**EXCERPTED RECORDS:**
* * * * * * * * *

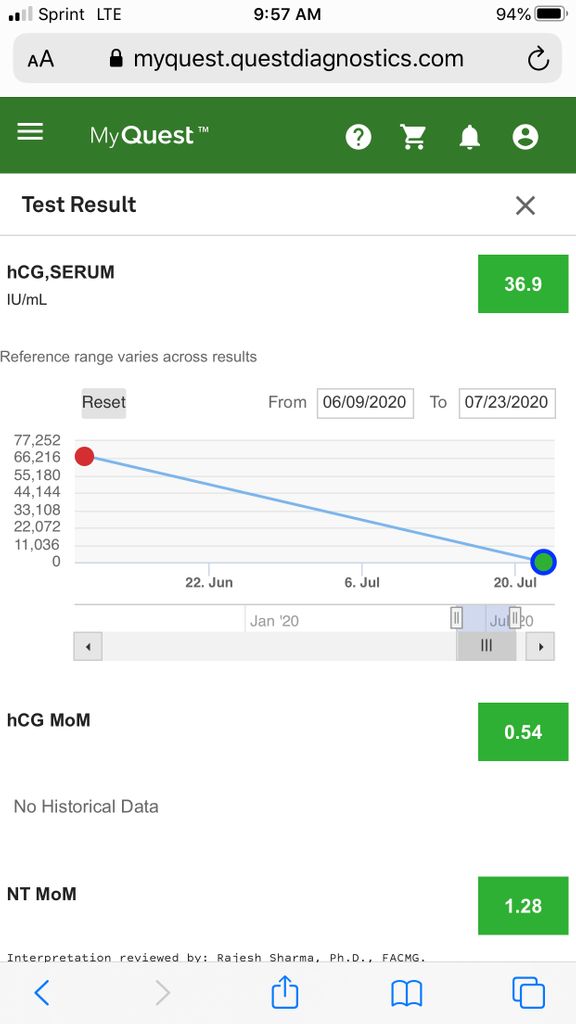The height and width of the screenshot is (1024, 576).
Task: Click the chart scrollbar right arrow
Action: [540, 646]
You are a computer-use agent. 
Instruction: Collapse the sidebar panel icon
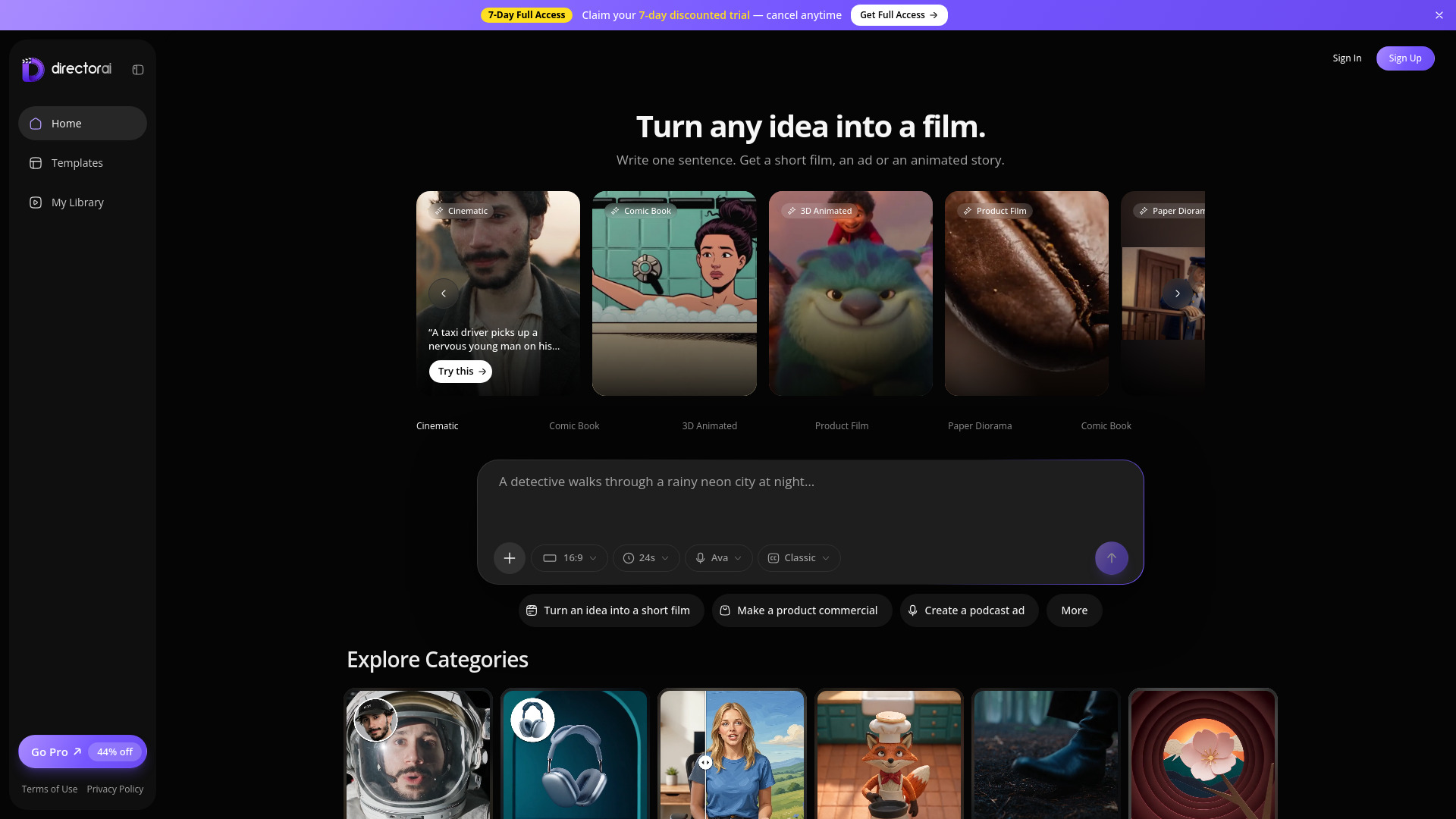click(138, 70)
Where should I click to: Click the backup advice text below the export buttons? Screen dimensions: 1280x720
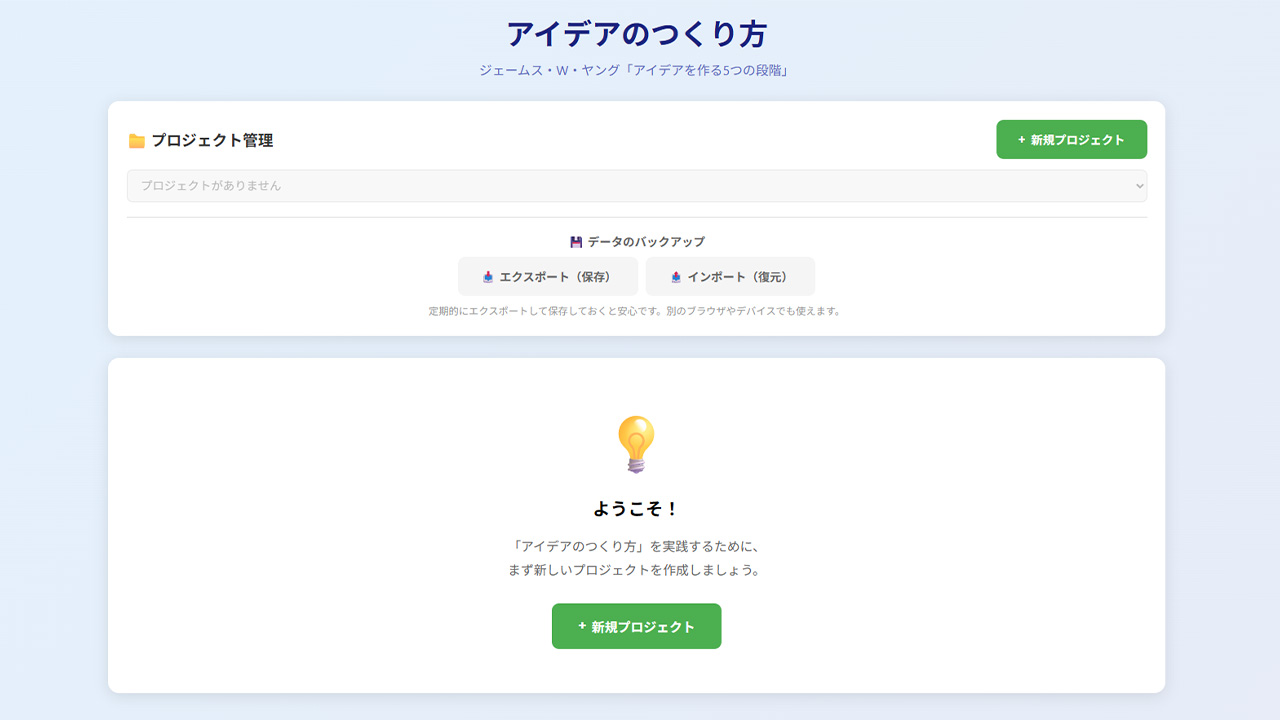pyautogui.click(x=637, y=311)
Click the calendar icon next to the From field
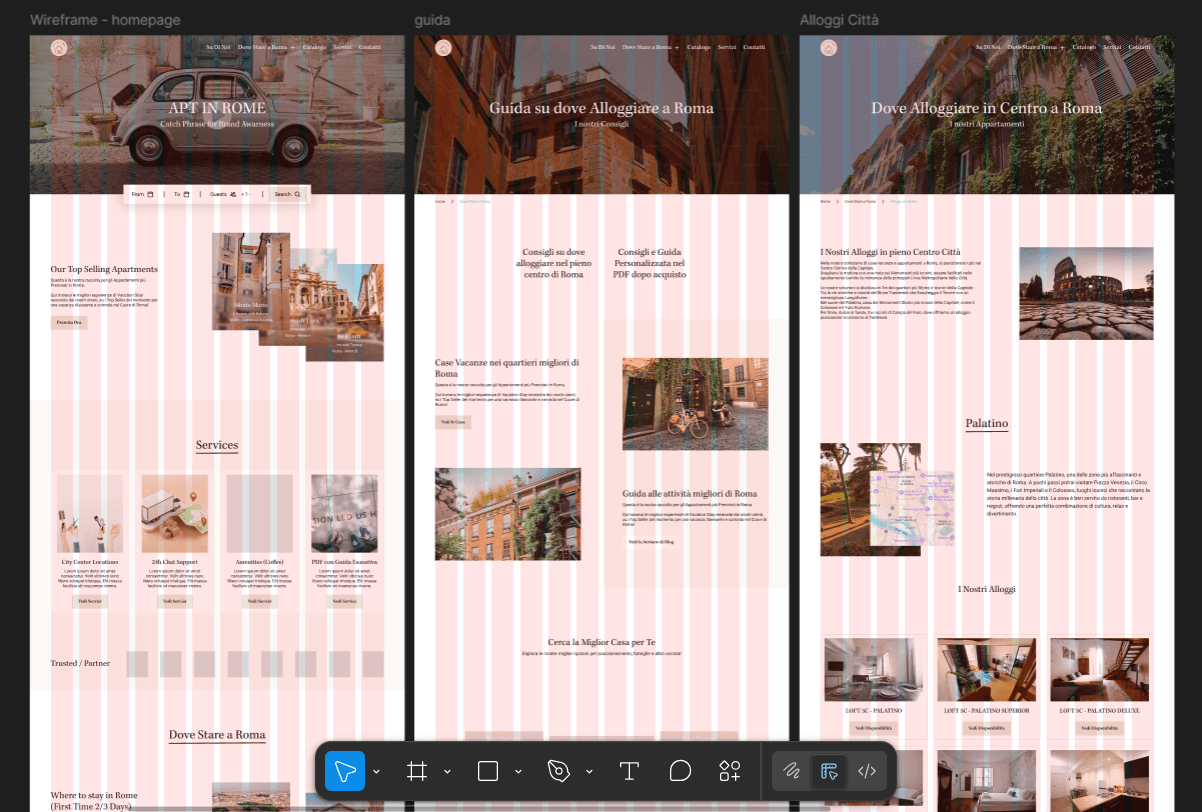Image resolution: width=1202 pixels, height=812 pixels. pyautogui.click(x=151, y=193)
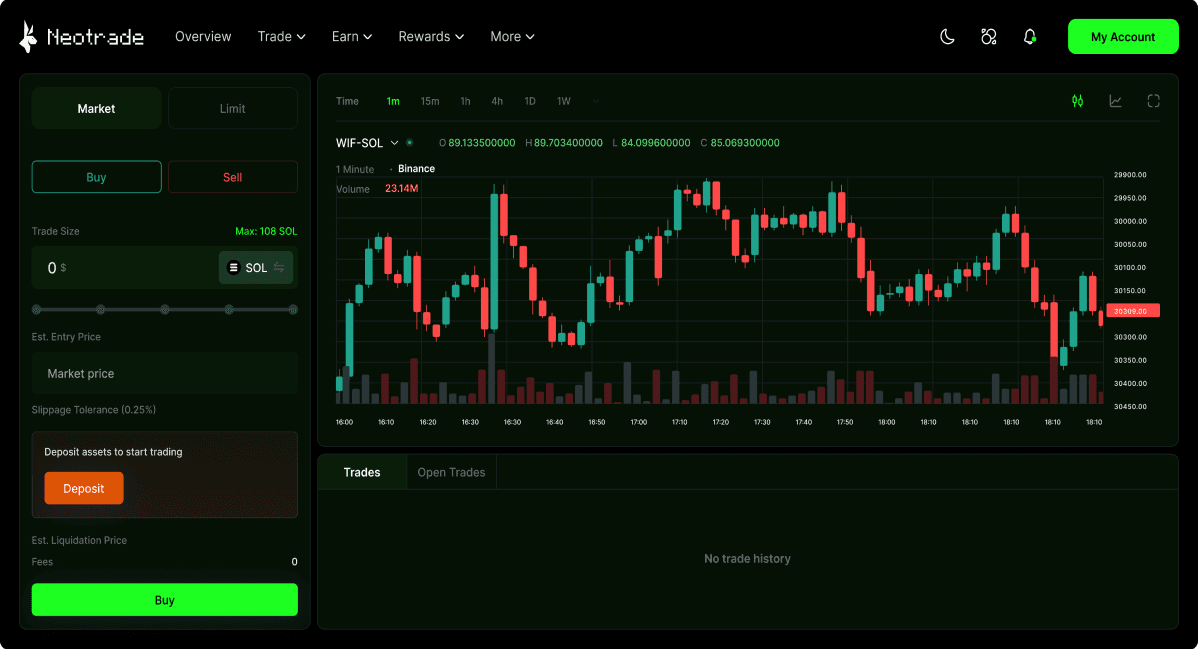Screen dimensions: 1198x649
Task: Select the Market order type
Action: click(x=96, y=107)
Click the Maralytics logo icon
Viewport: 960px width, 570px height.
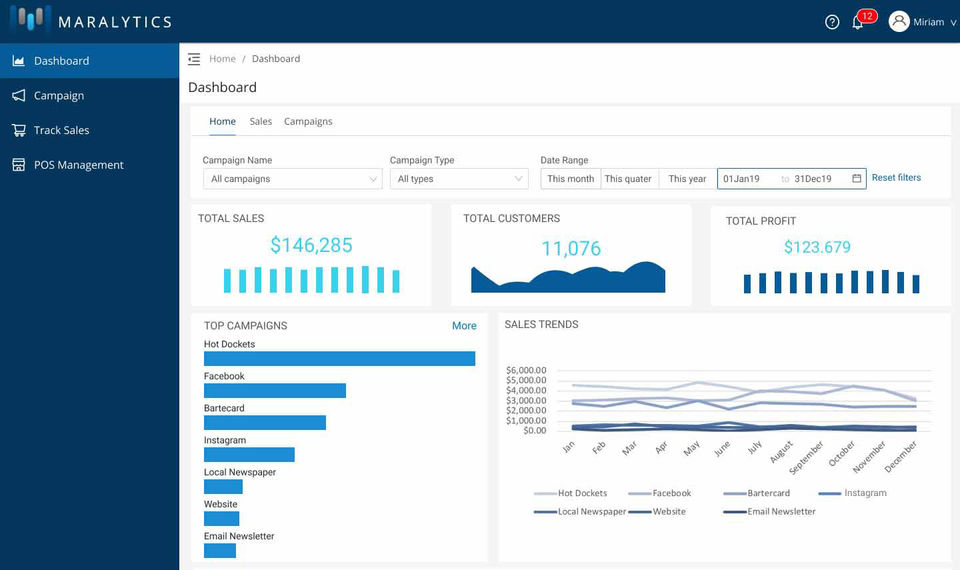pyautogui.click(x=30, y=20)
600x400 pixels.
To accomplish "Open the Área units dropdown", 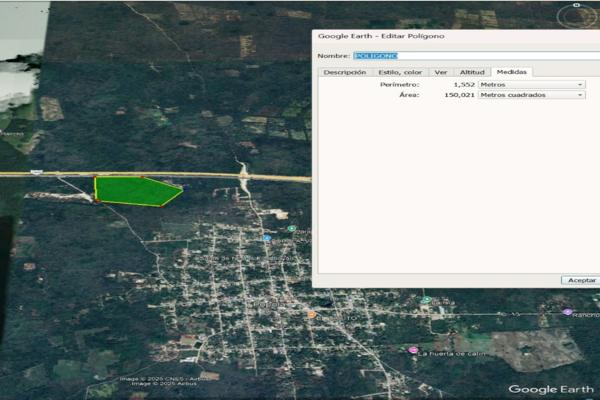I will pyautogui.click(x=531, y=95).
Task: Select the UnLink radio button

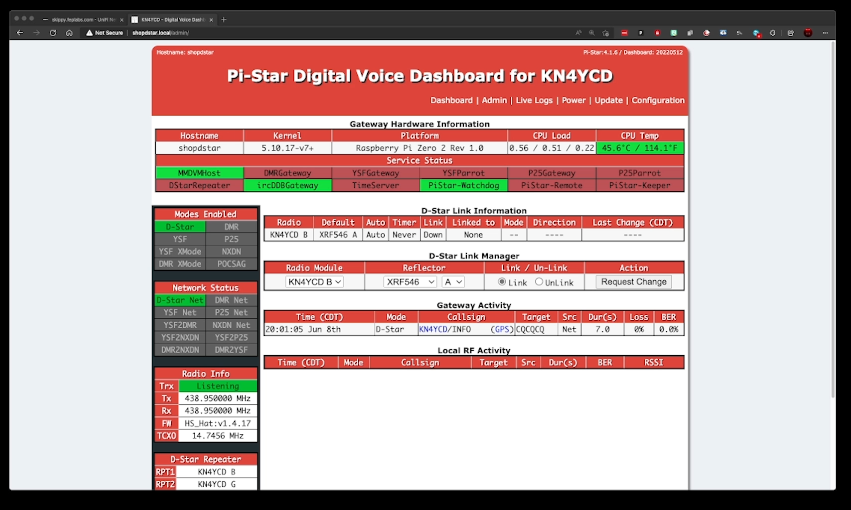Action: click(x=539, y=282)
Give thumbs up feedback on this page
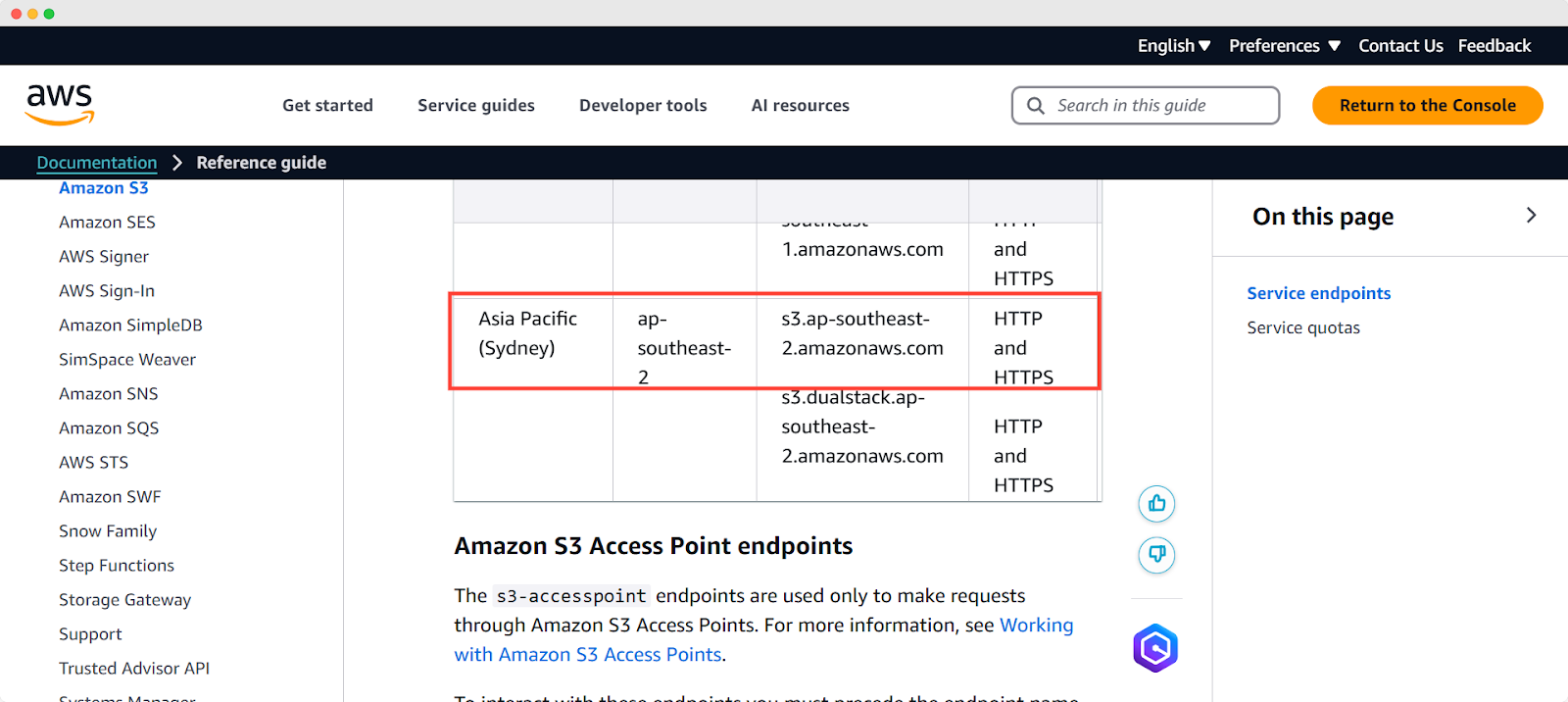The width and height of the screenshot is (1568, 702). [1155, 503]
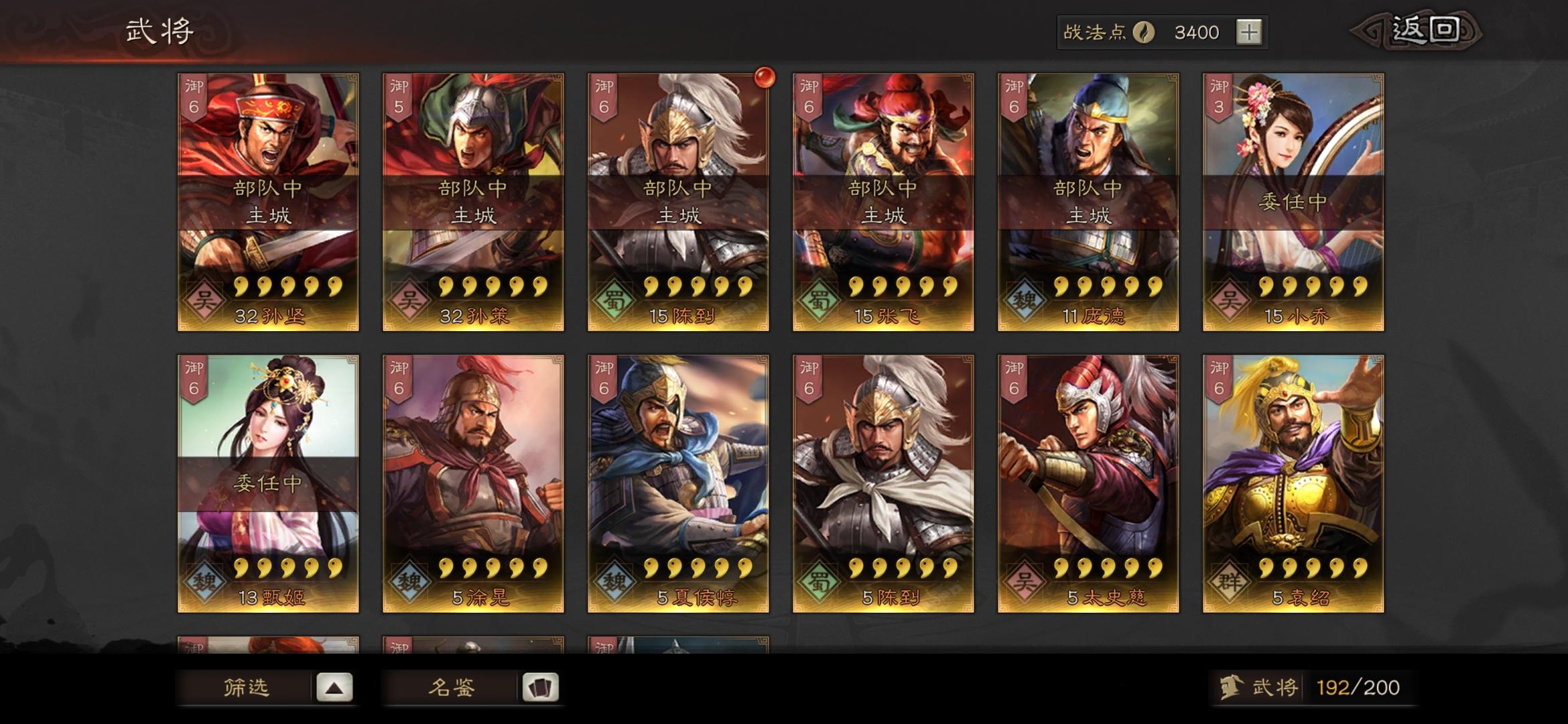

* * * * * * * * *

Above are some entries. Restate word for word the lines from the one holding "Click the calendar" through the one holding "600x400 pixels.", but not the pictures.

Click the calendar icon next to the From field
Image resolution: width=1202 pixels, height=812 pixels. pyautogui.click(x=151, y=193)
Screen dimensions: 1198x649
Task: Select the Market order type
Action: click(x=96, y=107)
Click the Maralytics logo icon
Viewport: 960px width, 570px height.
pyautogui.click(x=30, y=20)
600x400 pixels.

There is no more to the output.